Pengadilan Korea Selatan memerintahkan penjualan aset lokal milik perusahaan Jepang Mitsubishi Heavy Industries Ltd sebagai kompensasi gugatan kerja paksa di masa perang.

Dilansir dari media lokal Kyunghang dalam edisi onlinenya memerintahkan agar perusahaan Jepang tersebut melepas hak merek dagang dan hak paten di negara Korea Selatan.

Penggugat adalah 2 orang wanita berusia 90-an yang mengaku adalah salah satu buruh kolonial Jepang di masa perang dunia II. Mereka dijanjikan akan diberikan kesempatan belajar dan diberi uang namun malah diperkerjakan sebagai buruh pabrik perusahaan Jepang selama perang.

Pihak Mitsubishi menyayangkan hal tersebut karena sikap perusahaan Jepang tersebut tetap sama bahwa permasalahan kompenasasi telah selesai dengan ada perjanjian bilateral tahun 1965 dimana saat itu perusahaan juga telah memberikan hibah dan pinjaman kepada Korea Selatan.

Dilansir dari media lokal Korea, perintah penyitaan terhadap hak merek dagang dan hak paten miliki Mitsubishi diklaim memiliki nilai sekitar 210 juta won atau sekitar Rp 3 Milyar untuk masing-masing penggugat.

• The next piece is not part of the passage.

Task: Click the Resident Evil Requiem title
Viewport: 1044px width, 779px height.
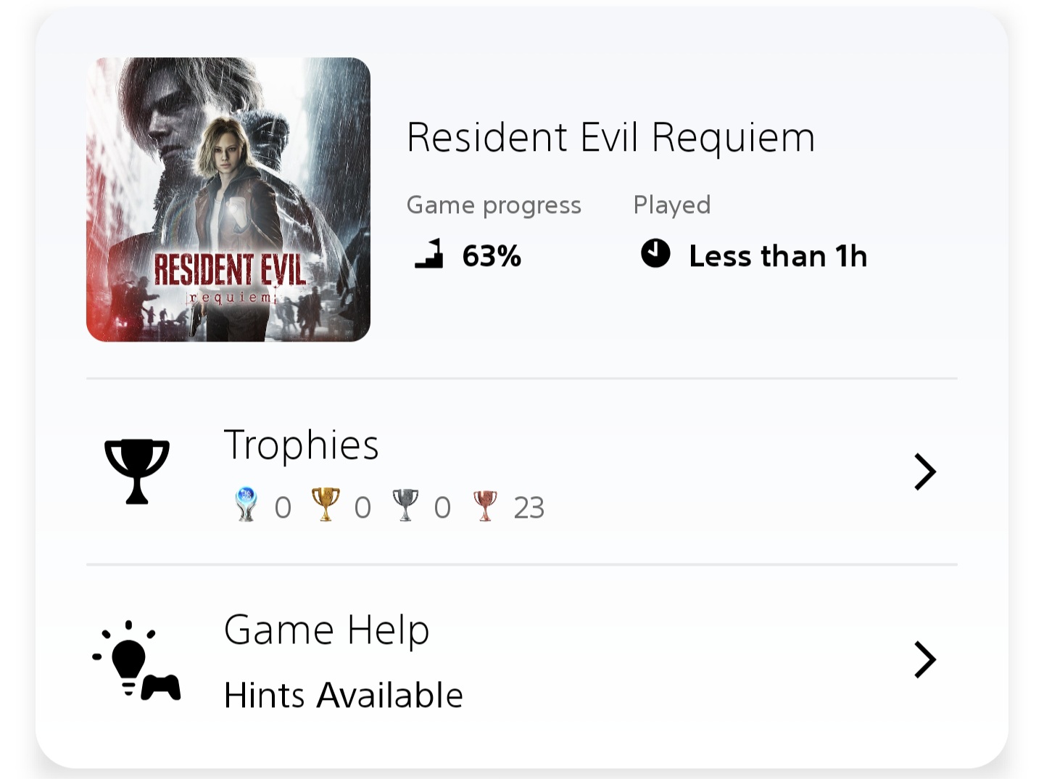Action: [610, 137]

Presiden Korea Selatan Moon Jae In mengatakan bahwa likuidasi aset perusahaan Jepang di Korea Selatan adalah sesuatu yang tak diinginkan namun perusahaan juga tak bisa mengabaikan hak penggugat.

Meski bagaimana pun juga, Mitsubishi telah menolak solusi semacam itu hingga membuat hubungan Korea Selatan dan Jepang terus memburuk akibat perselisihan kompensasi yang tak kunjung menemukan titik terang.

Selain itu Jepang juga berpendapat bahwa pengadilan Korea Selatan tidak tunduk pada aturan hukum dan pengadilan internasional dimana hal tersebut harusnya tidak dilakukan sepihak di pengadilan Korea.

Perintah pengadilan Korea Selatan ini pun menjadikan yang pertama kalinya penyitaan terhadap aset perusahaan Jepang di negara tersebut. Jika benar-benar di eksekusi, hubungan antara Korea Selatan dan Jepang akan kian memburuk.